• Texto fornecido:
════════════════════

Posso adiantar que já está a ser continuado um trabalho que começámos e que vai sair em breve, daqui a alguns anos. O Wilson Lazareti fez um longa-metragem intitulado “A História Antes da História” e, logo que terminou esse projecto, começou a fazer “A História Durante a História”, no qual está a trabalhar actualmente.

No meu caso, terminei a longa-metragem “Café, um Dedo de Prosa”, e estou a trabalhar num segundo longa-metragem, cujo título é “Vapor Esperança”.

Este trata da imigração italiana, com base num estudo aprofundado que fiz sobre o tema, mas também em muitas conversas com o meu avô. O filme é um documentário animado que mistura essas fantasias e as conversas que tive com ele. Como em todos os outros filmes que faço, todas as informações presentes são rigorosamente correctas.

Claro que vamos continuar a desenvolver as oficinas, aperfeiçoando-as cada vez mais. As pessoas que mencionei, em particular os mais jovens, estão cada vez mais envolvidas nestas actividades.

Este grupo que tem trabalhado nos 50 anos do núcleo também foi encarregue da curadoria da exposição que está a ser montada no CCLA para comemorar os 50 anos do núcleo. Além das pessoas que referi, está também a Roberta Santana, que tem uma ligação ao núcleo há pelo menos uma década.

════════════════════

• Amostra dos dados:
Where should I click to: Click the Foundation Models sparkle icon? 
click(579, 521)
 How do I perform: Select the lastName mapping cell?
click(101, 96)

════════════════════

• O que se pede:
Dê seguimento ao depoimento sobre os filmes e os 50 anos do núcleo, a partir da última frase apresentada. A listagem vem de outra fonte e não tem ligação com o depoimento.

• Resposta à tarefa:
Estas pessoas estarão igualmente envolvidas na preservação do acervo do núcleo. Quando falo em acervo, não me refiro apenas aos filmes, mas também aos materiais que o núcleo possui, como papéis, desenhos originais e outros documentos. Tudo isto precisa ser recuperado e cuidado.

Tenho muita esperança, respondendo a uma pergunta que fizeste anteriormente, sobre a nossa relação com as novas gerações. Fico cheio de esperança quando vejo estes jovens e também pessoas que já não são tão jovens, mas que estão profundamente envolvidas com a continuidade do trabalho.

Estão muito identificados com o Núcleo de Cinema de Animação de Campinas e vão continuar a levar isto avante connosco e mesmo depois do nosso trabalho no núcleo.

Quero agradecer-te pela oportunidade de ter esta conversa e estamos à disposição. Um grande abraço.